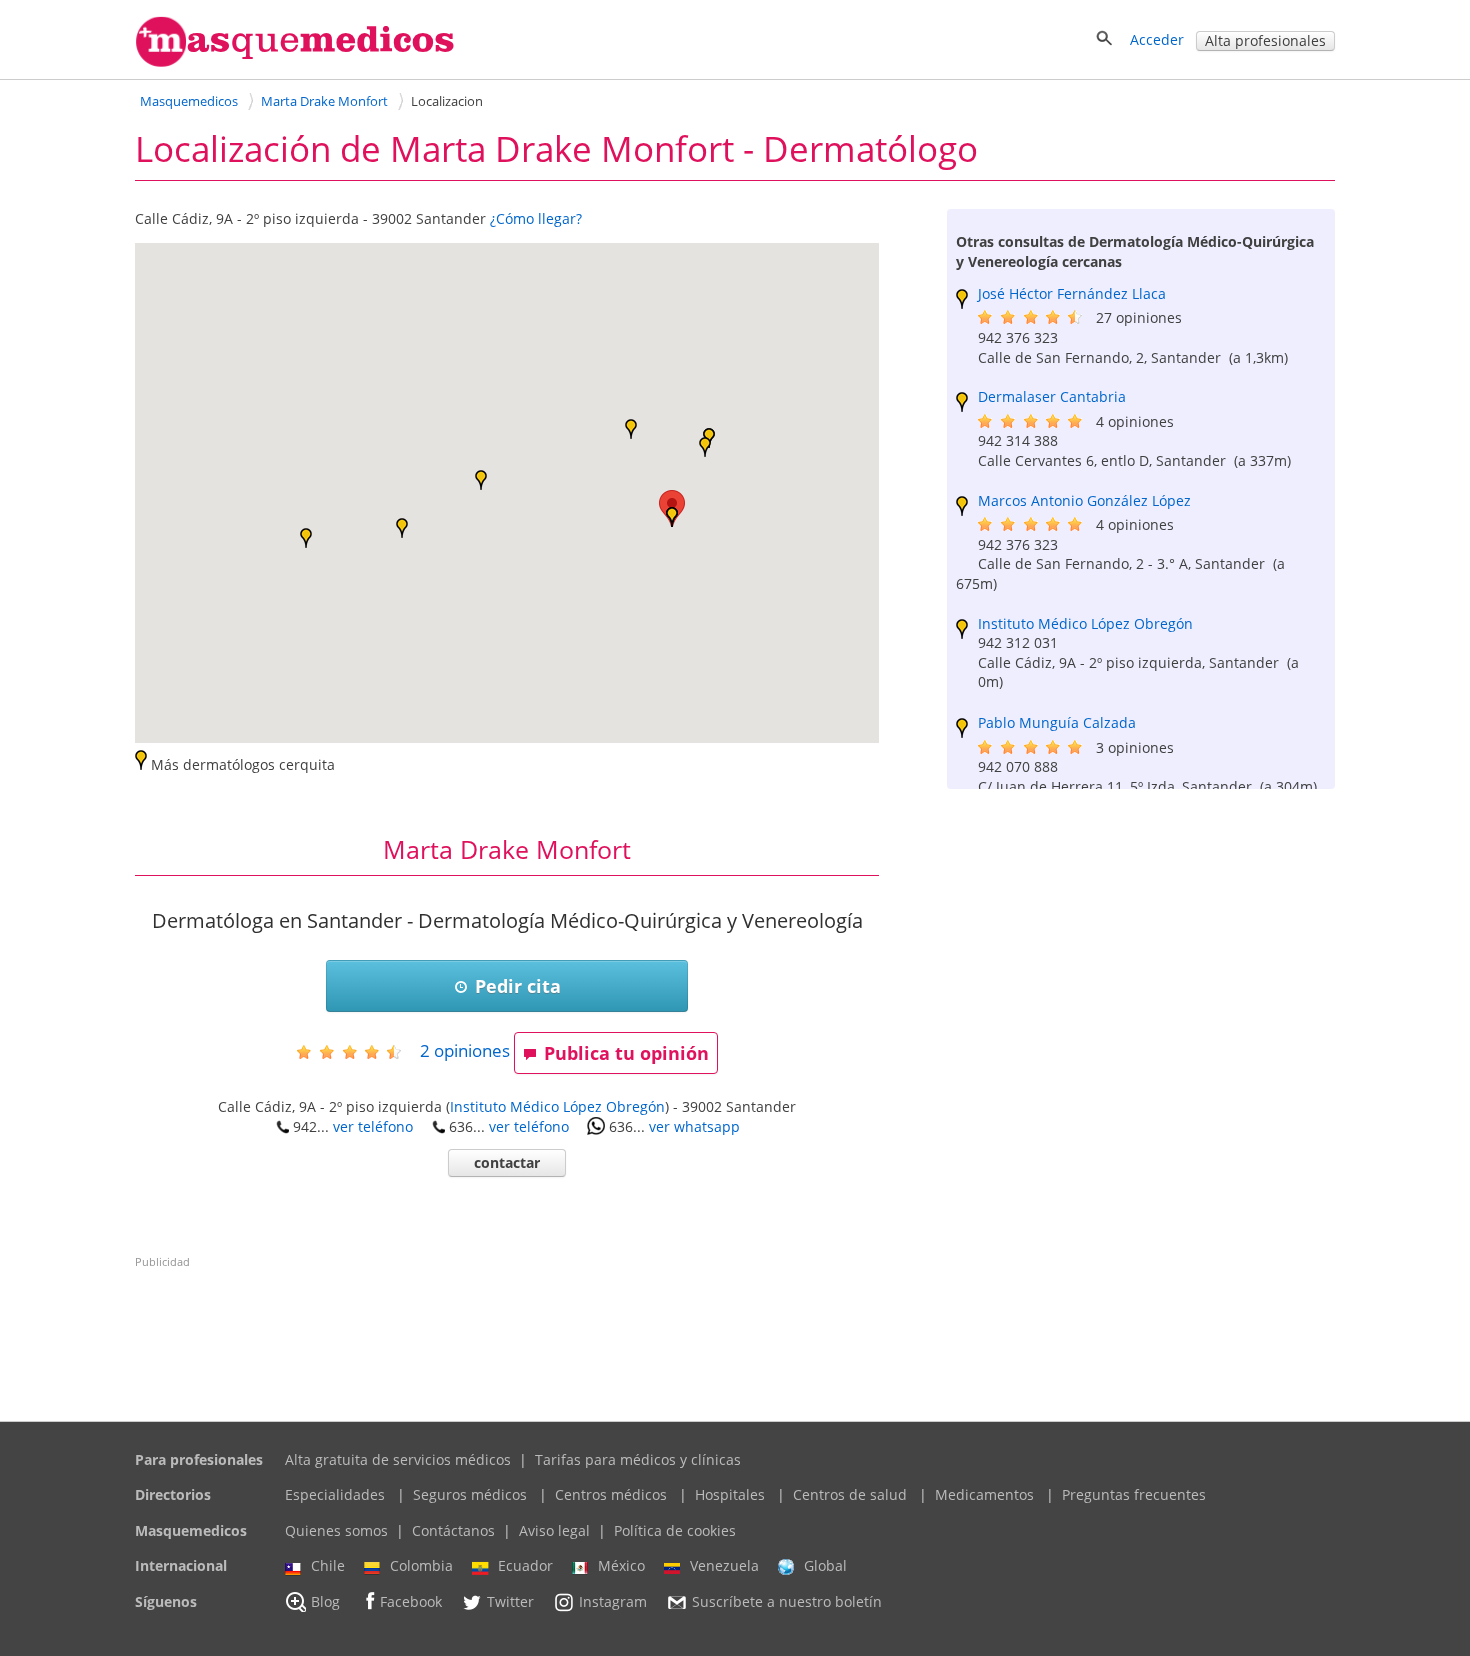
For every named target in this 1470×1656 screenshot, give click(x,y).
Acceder (1157, 39)
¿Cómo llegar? (536, 218)
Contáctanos (453, 1530)
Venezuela (724, 1565)
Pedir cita (518, 986)
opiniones (465, 1050)
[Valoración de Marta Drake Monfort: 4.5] (356, 1051)
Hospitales (730, 1494)
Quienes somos (336, 1530)
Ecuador (525, 1565)
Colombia (421, 1565)
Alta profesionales (1265, 40)
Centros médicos (611, 1494)
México (621, 1565)
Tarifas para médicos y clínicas (638, 1459)
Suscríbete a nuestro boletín (787, 1601)
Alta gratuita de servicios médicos (398, 1459)
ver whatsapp (694, 1126)
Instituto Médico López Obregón (557, 1106)
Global (825, 1565)
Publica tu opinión (626, 1053)
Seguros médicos (470, 1494)
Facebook (411, 1601)
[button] (306, 538)
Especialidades (335, 1494)
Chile (328, 1565)
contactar (507, 1162)
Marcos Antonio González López (1084, 500)
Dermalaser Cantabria (1052, 396)
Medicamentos (984, 1494)
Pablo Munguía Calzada (1057, 722)
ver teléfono (373, 1126)
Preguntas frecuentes (1134, 1494)
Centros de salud (850, 1494)
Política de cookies (675, 1530)
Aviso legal (554, 1530)
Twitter (510, 1601)
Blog (325, 1601)
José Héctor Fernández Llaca (1072, 293)
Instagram (613, 1601)
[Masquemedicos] (295, 62)
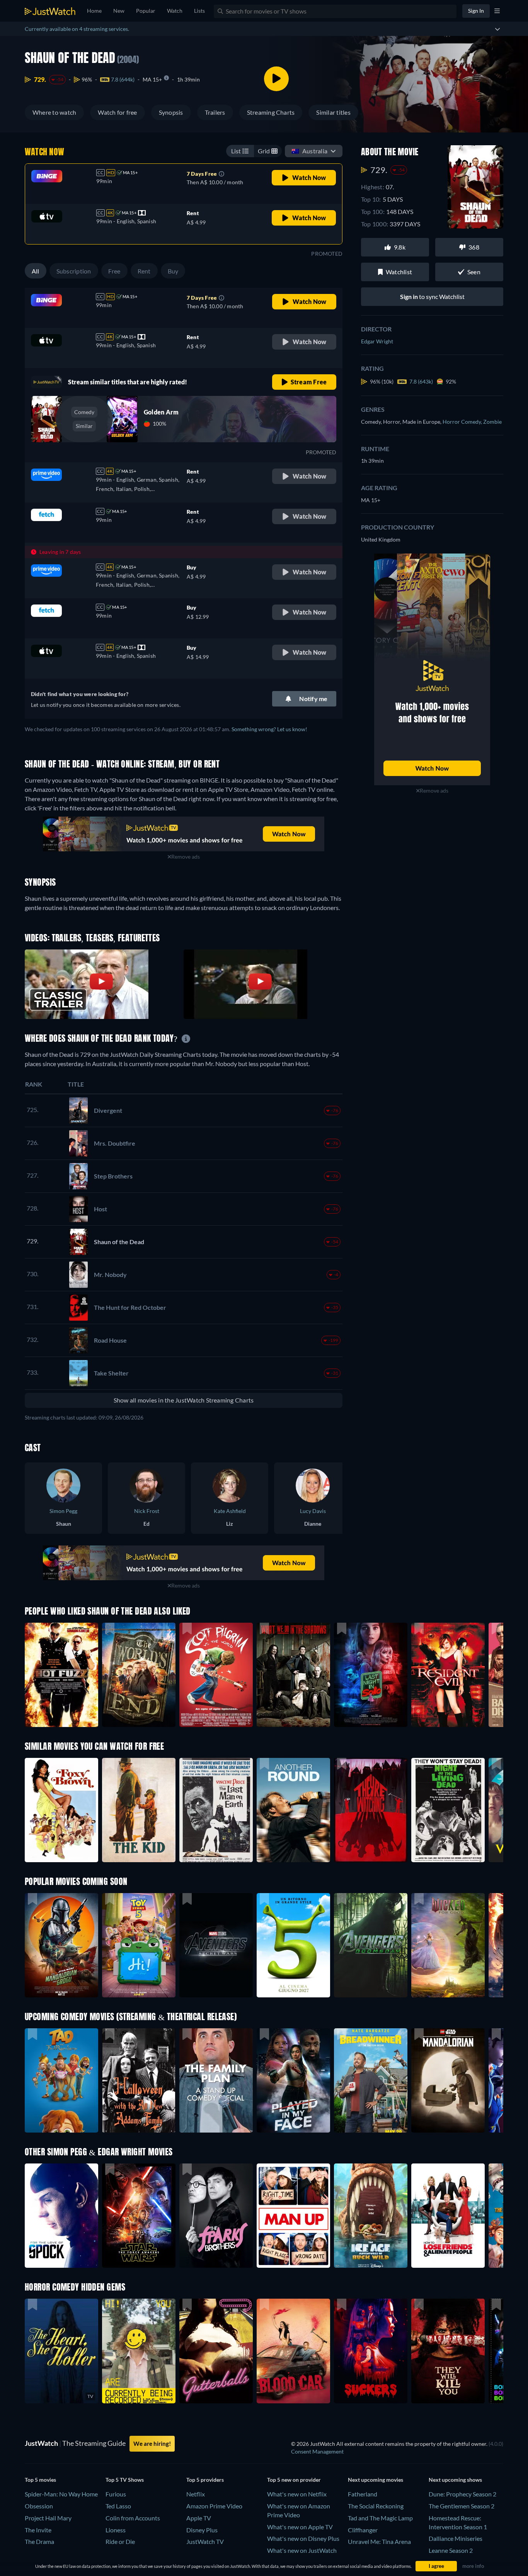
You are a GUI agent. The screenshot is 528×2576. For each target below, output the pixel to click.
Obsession (39, 2506)
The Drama (39, 2541)
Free (114, 271)
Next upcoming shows (455, 2479)
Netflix (195, 2494)
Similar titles (333, 112)
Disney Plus (202, 2530)
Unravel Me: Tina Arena (379, 2541)
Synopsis (171, 112)
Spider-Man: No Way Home (61, 2494)
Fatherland (362, 2494)
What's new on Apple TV (300, 2526)
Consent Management (317, 2451)
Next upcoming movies (375, 2479)
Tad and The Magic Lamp (380, 2518)
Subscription (73, 271)
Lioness (116, 2530)
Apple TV (198, 2518)
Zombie (492, 421)
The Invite (38, 2530)
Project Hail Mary (48, 2518)
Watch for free (117, 112)
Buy (173, 271)
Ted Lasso (118, 2506)
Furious (116, 2494)
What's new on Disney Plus (303, 2538)
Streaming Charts (271, 112)
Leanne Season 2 (451, 2550)
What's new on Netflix (297, 2494)
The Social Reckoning (376, 2506)
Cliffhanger (363, 2530)
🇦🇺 (309, 151)
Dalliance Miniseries (455, 2538)
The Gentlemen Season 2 (461, 2506)
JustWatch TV (205, 2541)
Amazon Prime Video (214, 2506)
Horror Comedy (463, 421)
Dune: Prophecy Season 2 (462, 2494)
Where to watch (54, 112)
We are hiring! (152, 2443)
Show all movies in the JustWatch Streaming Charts (184, 1400)
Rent (144, 271)
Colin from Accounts (133, 2518)
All (35, 271)
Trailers (215, 112)
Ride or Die (120, 2541)
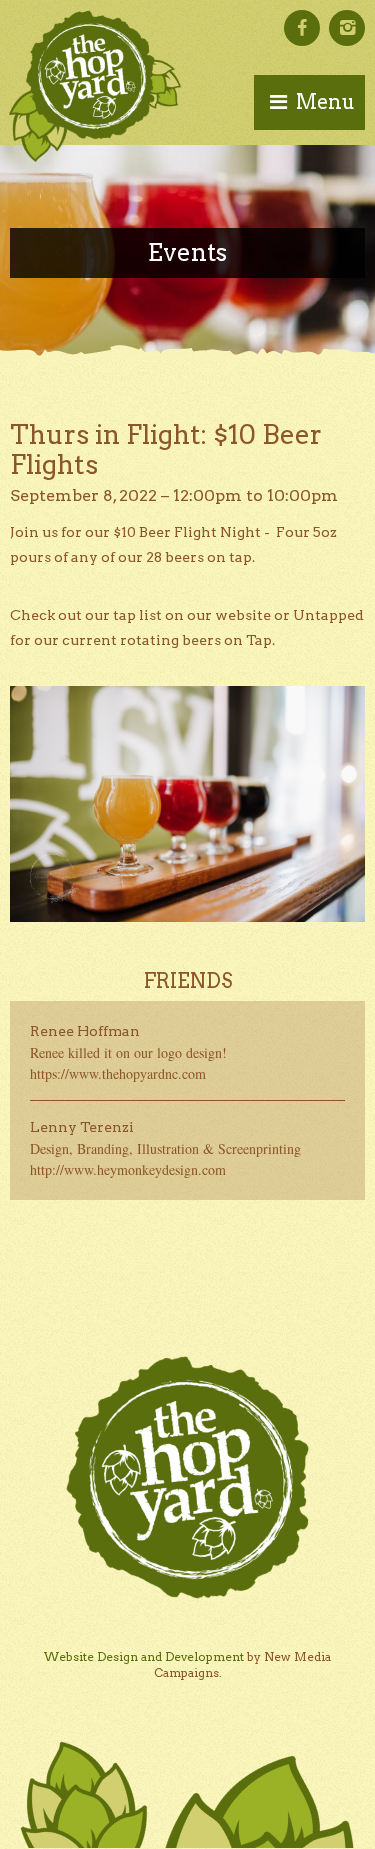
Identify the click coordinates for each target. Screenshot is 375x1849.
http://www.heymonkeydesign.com (128, 1169)
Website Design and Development (144, 1656)
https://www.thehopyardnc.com (118, 1073)
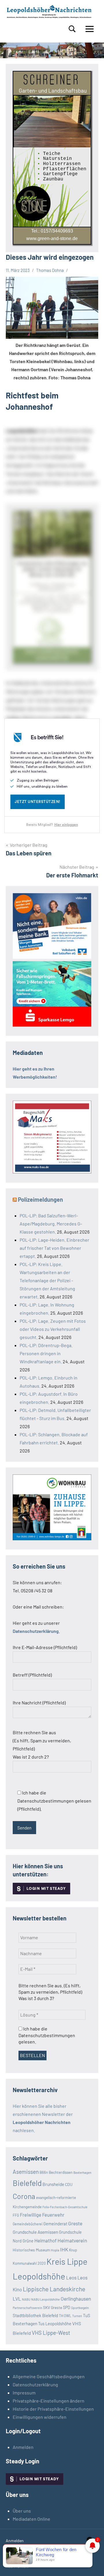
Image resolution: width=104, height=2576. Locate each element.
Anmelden (23, 2447)
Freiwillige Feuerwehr (42, 2215)
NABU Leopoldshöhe (45, 2299)
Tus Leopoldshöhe (54, 2323)
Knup (73, 2250)
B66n (44, 2172)
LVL (17, 2298)
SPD (66, 2307)
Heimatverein (72, 2240)
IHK (64, 2249)
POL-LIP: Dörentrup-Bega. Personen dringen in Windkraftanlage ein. (46, 1353)
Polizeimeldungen (40, 1199)
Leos (71, 2277)
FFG (16, 2215)
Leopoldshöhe (39, 2276)
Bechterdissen (61, 2172)
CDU (69, 2184)
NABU (26, 2299)
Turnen (77, 2316)
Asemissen (26, 2171)
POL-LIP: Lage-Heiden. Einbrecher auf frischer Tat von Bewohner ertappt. (54, 1248)
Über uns (22, 2510)
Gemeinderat (55, 2223)
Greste (75, 2223)
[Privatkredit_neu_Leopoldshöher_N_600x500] (52, 1024)
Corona (24, 2196)
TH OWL (65, 2316)
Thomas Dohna (50, 270)
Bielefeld (27, 2182)
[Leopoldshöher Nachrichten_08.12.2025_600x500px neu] (52, 1538)
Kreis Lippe (67, 2261)
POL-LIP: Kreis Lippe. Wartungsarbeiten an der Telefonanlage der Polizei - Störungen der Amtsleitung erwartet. (47, 1280)
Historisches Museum (31, 2249)
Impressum (24, 2392)
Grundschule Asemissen (35, 2232)
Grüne (28, 2240)
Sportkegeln (80, 2308)
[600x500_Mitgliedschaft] (52, 957)
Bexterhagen (82, 2172)
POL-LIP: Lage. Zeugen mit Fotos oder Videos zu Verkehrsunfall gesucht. (53, 1329)
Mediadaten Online (31, 2519)
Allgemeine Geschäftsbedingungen (49, 2376)
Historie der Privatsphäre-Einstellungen (53, 2409)
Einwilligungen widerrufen (39, 2417)
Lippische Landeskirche (54, 2289)
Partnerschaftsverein (27, 2308)
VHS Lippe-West (51, 2332)
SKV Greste (52, 2307)
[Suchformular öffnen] (72, 29)
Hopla (55, 2250)
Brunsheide (53, 2184)
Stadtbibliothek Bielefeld (35, 2315)
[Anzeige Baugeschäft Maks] (52, 1171)
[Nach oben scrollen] (92, 2564)
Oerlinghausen (76, 2298)
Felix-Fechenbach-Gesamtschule (65, 2207)
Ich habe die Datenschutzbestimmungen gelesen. (46, 2035)
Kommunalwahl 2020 (29, 2263)
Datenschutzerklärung (35, 2384)
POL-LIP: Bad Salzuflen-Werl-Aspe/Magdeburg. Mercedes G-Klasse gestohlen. (51, 1223)
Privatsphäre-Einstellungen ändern (48, 2400)
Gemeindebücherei (27, 2224)
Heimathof (45, 2240)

● **WHAT YOU NEED TO DO**
Output only an exact transcription of the lines above from the one with "Anmelden (23, 2447)" up to and including the one with "Bexterhagen (82, 2172)".

● **RESULT**
Anmelden (23, 2447)
Freiwillige Feuerwehr (42, 2215)
NABU Leopoldshöhe (45, 2299)
Tus Leopoldshöhe (54, 2323)
Knup (73, 2250)
B66n (44, 2172)
LVL (17, 2298)
SPD (66, 2307)
Heimatverein (72, 2240)
IHK (64, 2249)
POL-LIP: Dörentrup-Bega. Personen dringen in Windkraftanlage ein. (46, 1353)
Polizeimeldungen (40, 1199)
Leos (71, 2277)
FFG (16, 2215)
Leopoldshöhe (39, 2276)
Bechterdissen (61, 2172)
CDU (69, 2184)
NABU (26, 2299)
Turnen (77, 2316)
Asemissen (26, 2171)
POL-LIP: Lage-Heiden. Einbrecher auf frischer Tat von Bewohner ertappt. (54, 1248)
Über uns (22, 2510)
Gemeinderat (55, 2223)
Greste (75, 2223)
[Privatkredit_neu_Leopoldshöher_N_600x500] (52, 1024)
Corona (24, 2196)
TH OWL (65, 2316)
Thomas Dohna (50, 270)
Bielefeld (27, 2182)
[Leopoldshöher Nachrichten_08.12.2025_600x500px neu] (52, 1538)
Kreis Lippe (67, 2261)
POL-LIP: Kreis Lippe. Wartungsarbeiten an der Telefonanlage der Polizei - Störungen der Amtsleitung erwartet. (47, 1280)
Historisches Museum (31, 2249)
Impressum (24, 2392)
Grundschule Asemissen (35, 2232)
Grüne (28, 2240)
Sportkegeln (80, 2308)
[600x500_Mitgliedschaft] (52, 957)
Bexterhagen (82, 2172)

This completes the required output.